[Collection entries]
▬▬▬
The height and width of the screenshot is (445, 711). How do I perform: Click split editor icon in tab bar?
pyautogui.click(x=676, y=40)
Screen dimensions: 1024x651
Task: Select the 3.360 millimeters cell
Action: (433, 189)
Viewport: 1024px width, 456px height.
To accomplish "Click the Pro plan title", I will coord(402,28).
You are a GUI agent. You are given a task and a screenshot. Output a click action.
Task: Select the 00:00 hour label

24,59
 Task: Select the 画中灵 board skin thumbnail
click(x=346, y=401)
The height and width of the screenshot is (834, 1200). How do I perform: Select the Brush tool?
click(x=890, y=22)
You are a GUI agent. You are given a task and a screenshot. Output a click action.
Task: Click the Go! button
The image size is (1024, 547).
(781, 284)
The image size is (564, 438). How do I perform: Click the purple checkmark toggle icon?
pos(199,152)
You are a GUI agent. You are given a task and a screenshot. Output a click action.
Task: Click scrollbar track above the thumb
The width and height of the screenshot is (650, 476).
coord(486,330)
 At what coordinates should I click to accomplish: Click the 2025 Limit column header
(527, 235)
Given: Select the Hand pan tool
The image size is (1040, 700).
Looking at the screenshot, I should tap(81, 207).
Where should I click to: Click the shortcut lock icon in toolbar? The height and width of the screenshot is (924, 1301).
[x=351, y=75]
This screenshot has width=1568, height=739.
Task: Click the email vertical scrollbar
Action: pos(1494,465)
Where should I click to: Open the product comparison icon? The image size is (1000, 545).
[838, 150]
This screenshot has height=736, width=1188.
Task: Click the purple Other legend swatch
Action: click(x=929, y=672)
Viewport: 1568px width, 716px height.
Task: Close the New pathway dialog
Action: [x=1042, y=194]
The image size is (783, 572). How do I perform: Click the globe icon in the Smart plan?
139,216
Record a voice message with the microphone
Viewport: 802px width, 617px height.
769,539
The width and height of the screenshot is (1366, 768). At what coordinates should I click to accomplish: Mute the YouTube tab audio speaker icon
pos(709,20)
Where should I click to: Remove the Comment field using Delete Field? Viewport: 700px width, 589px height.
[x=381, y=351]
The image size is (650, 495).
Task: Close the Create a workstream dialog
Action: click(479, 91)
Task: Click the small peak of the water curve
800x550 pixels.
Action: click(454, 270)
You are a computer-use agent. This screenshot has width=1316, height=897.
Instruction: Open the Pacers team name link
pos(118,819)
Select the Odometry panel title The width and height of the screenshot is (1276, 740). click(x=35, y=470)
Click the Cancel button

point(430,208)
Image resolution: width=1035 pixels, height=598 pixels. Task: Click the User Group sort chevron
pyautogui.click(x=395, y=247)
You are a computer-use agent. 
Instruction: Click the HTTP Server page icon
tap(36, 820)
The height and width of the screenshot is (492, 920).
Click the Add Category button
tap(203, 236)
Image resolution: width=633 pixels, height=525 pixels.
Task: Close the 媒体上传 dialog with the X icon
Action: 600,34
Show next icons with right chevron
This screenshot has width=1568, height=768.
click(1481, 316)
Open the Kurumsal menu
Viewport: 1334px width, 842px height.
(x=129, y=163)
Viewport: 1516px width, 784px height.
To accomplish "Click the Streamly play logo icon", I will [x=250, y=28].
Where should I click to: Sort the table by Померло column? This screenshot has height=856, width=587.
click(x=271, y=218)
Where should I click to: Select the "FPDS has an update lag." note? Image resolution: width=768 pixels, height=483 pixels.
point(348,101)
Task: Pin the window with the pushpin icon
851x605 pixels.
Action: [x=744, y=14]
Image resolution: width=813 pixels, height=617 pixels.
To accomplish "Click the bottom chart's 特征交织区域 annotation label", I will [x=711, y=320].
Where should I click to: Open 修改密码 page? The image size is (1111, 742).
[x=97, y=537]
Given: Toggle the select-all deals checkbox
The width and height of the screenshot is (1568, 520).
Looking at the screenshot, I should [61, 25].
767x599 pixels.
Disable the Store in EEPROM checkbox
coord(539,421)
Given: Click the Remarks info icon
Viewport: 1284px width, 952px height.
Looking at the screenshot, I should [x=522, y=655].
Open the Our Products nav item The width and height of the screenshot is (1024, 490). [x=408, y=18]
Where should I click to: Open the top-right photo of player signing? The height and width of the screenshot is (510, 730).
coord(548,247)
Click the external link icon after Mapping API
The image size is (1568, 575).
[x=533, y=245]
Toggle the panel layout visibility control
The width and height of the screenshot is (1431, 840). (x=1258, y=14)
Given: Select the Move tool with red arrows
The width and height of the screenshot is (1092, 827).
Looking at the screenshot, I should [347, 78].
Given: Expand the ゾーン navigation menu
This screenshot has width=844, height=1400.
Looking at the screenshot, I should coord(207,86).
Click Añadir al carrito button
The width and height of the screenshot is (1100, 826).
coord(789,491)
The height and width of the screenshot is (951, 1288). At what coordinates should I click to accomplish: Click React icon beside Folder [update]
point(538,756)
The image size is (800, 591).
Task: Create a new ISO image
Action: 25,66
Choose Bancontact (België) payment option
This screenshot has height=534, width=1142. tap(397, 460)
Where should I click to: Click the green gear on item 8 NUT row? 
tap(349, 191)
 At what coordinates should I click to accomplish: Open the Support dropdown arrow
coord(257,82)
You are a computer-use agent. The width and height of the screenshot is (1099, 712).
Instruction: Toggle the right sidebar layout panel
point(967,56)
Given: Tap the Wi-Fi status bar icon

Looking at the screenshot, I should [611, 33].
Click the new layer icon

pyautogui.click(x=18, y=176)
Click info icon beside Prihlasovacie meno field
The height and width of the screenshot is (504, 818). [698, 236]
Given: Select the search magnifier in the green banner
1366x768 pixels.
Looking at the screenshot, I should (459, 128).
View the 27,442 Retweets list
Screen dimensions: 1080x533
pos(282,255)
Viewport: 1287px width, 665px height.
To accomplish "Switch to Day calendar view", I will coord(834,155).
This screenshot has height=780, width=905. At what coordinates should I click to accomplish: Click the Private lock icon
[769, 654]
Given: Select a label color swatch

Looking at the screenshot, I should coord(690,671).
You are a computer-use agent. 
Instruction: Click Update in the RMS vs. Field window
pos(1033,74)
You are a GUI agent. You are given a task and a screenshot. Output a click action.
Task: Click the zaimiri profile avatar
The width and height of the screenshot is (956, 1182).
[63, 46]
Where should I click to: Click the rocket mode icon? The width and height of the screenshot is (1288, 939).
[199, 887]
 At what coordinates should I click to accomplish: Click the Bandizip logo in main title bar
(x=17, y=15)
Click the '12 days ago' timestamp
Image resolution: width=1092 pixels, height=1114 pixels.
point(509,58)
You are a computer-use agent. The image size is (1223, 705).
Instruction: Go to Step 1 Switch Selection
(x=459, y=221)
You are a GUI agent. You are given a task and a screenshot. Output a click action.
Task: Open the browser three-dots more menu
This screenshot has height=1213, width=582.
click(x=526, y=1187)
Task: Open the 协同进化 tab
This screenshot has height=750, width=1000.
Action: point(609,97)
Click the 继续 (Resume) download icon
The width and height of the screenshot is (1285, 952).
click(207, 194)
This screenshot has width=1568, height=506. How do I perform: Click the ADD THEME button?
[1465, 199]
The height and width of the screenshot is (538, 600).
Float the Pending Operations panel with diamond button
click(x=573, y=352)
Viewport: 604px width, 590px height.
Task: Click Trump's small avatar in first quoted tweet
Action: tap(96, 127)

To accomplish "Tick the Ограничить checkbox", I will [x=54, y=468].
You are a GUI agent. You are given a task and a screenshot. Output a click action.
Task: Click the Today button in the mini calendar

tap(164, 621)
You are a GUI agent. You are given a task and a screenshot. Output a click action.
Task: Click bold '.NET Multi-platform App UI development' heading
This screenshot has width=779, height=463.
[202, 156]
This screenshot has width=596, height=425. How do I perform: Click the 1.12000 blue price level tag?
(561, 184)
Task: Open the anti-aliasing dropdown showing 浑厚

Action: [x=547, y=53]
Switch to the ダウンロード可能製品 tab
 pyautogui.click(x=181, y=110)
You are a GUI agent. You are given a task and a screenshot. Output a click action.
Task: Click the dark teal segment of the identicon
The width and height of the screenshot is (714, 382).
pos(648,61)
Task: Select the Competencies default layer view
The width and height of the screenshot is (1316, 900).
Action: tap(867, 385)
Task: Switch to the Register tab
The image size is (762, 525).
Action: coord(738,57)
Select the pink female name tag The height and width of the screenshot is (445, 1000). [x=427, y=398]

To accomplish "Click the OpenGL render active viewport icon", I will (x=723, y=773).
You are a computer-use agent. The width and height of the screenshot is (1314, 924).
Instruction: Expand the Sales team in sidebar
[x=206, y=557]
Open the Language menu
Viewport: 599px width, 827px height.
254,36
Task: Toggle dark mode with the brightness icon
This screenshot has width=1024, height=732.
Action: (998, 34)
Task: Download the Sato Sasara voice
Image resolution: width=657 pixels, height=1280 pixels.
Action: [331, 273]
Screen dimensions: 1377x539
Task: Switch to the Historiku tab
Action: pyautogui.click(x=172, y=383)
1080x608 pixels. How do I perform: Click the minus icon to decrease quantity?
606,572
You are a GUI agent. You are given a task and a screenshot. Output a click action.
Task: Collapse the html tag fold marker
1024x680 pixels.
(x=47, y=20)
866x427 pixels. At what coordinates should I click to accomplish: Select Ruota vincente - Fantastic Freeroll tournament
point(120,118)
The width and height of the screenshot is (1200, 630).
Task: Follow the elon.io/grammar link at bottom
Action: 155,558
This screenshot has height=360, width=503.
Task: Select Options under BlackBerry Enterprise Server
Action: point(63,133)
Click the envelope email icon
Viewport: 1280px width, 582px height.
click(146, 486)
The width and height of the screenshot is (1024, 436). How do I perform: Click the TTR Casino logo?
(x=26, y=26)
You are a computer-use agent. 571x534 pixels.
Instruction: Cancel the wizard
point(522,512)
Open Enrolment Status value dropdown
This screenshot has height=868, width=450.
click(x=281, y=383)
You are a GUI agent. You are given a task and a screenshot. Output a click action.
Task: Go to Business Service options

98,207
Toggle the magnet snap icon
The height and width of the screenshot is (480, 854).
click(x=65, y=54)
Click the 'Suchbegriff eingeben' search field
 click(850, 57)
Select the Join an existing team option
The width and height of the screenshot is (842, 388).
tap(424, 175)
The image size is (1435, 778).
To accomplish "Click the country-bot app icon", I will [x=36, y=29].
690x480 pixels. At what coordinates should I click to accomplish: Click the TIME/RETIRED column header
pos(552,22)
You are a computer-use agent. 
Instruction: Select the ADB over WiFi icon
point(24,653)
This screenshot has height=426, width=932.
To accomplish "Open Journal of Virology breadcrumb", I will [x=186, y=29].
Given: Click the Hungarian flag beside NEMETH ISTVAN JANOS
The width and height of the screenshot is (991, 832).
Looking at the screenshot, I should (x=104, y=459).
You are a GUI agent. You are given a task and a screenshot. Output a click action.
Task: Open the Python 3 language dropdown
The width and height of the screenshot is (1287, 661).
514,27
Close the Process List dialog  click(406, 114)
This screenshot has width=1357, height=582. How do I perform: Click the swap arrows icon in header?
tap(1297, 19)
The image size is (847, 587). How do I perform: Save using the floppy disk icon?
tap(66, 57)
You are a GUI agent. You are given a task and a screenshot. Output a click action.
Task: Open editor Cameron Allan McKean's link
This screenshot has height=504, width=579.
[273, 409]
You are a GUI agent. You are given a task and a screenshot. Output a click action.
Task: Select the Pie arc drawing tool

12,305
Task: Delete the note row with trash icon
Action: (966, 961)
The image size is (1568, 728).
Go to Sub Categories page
▬▬▬
[BRIEF]
Search the entries for the string "dark" and collect each line that has it.

[RESULT OF THIS EXERCISE]
Task: Click the dark teal segment of the identicon
Task: Toggle dark mode with the brightness icon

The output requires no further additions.